For reasons that have been discussed at length on Discord, I believe the contest leaderboard that has been added in the last website update is largely inaccurate and unrepresentative of actual contest performance.
Out of curiosity, I decided to directly apply the battle-tested Kaggle’s competition ranking formula to CG contests and you can see the resulting leaderboard for yourself. It still features scaling with number of participants and time decay, but in a more nuanced manner. In my opinion, it is much more interesting and accurate than what’s currently online, so I thought others could be interested to take a look as well.
Please pardon my poor and rushed HTML skills.
Enjoy!
EDIT: Now with bots and optims leaderboards, but without time decay for those.
Would you be able to run it for the top 500 or 1000? That might be useful to compare how it behaves in that range, and for more people too.
The medals is a nice touch. Minor nitpick: it’s somewhat hard to read visually because a bronze metal (when no gold) will stack with a gold one, and because repeat numbers are not visual. It might work better with tabulating them (column for gold, silver, …) and/or with repeating the medal instead of a repeat number:
1 3 2 2
becomes
Both new options are only marginally better, so I guess for me either is fine over what’s currently in place.
However I cannot consider any of CG’s proposed formulas to be oriented towards proper competitiveness, and a good compromise seems unlikely at this point. So I will be looking to make what I’ve posted into an “official” 3rd party website updated automatically, much like others have made on various topics. Personally that’s all I will consider paying attention to.
Thanks for the honest conversation though, it’s much appreciated.
The kaggle formula seems to just care about top 0.1%, other than that is misery. In these leaderboards the 1st player has like 3x or 4x the points of the 10th player (esp. optim and multi). Thibaud’s proposal seems to have a less exagerated decay. And current formula also has a less steep curve, moving between 1.16x and 1.38x points to the 10th player.
if the excel proposal fits the three main things (push players to participate, new players can pass retired veterans and reward top 20%), I see it as a more preferable option.
Not sure I understand your perspective. It only says something about the final point distribution, but nothing about the stated goals (push players to participate, new players can pass “retired” veterans, etc) or components like time decay and rank rewards or the actual ordering mattering more than the score.
The way you portray Kaggle with these curves makes it seem impossible, while in fact, if you look at the details, you can see good examples like karliso getting top 5 with only 2 contests.
I don’t know, I think it’s misleading putting it that way.
Yes, I’m just talking about point distribution only. Having such a big difference between 1st and even 2nd player on a leaderboard doesn’t feel right. Leaderboard has inherent noise (even Kaggle had some challenges that people “win” by like 2.5pixels out of 3.2Million pixels), and remember that a leaked bot was placed both 30th and 70th, being the same code.

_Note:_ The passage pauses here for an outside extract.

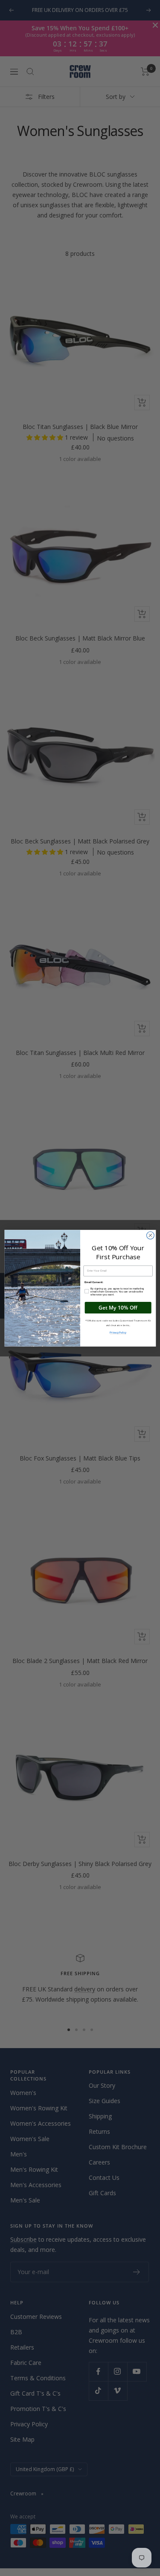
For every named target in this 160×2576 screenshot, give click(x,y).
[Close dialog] (150, 1235)
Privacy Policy (118, 1332)
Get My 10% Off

Karliso has “only” 2 out of 3 challenges, I think teccles is a better example, 4 challenges -> 3x 2nd places == he is on top of the leaderboard, both on kaggle formula and Thibaud’s. Imho karliso should be on global top5 when he has another good score, completing his 3 challenges.
The main purpose of a leaderboard is to give as correct a ranking ordering as possible, according to whatever criterias, first and foremost. I could easily scale the exponential component of that curve down with the same ordering, and it still wouldn’t tell you how easy/hard it is for someone new to break in, the importance of time falloff, etc. But I guess it would look more fair?
From my perspective it’s not right to expect a leaderboard like that to express how much “better” someone is relative to someone else. It’s not meant to be like TrueSkill. It’s a bit like sorting two keys by scaling the more important one by 100 or 1000. What matters is the result, which is correctly prioritizing the ordering according to several criterias that sometimes conflict with each other. If the ordering is considered right, if the difficulty is considered right for someone to break in or fall off, why should the points delta matter?
And sure, some contests have more inherent noise than others in the rankings, though I would argue it’s more often right than wrong. I don’t think equalizing that noise everywhere by completely smoothing out any available contrast like CG does is the way to go.
Anyway I get the feeling we won’t agree. I also gave up on changing CG’s mind on that, the current formula is clearly not going away. I’m hoping hosting this alternative formula will satisfy people that are more competitive minded, and in the end have a win-win situation for everyone.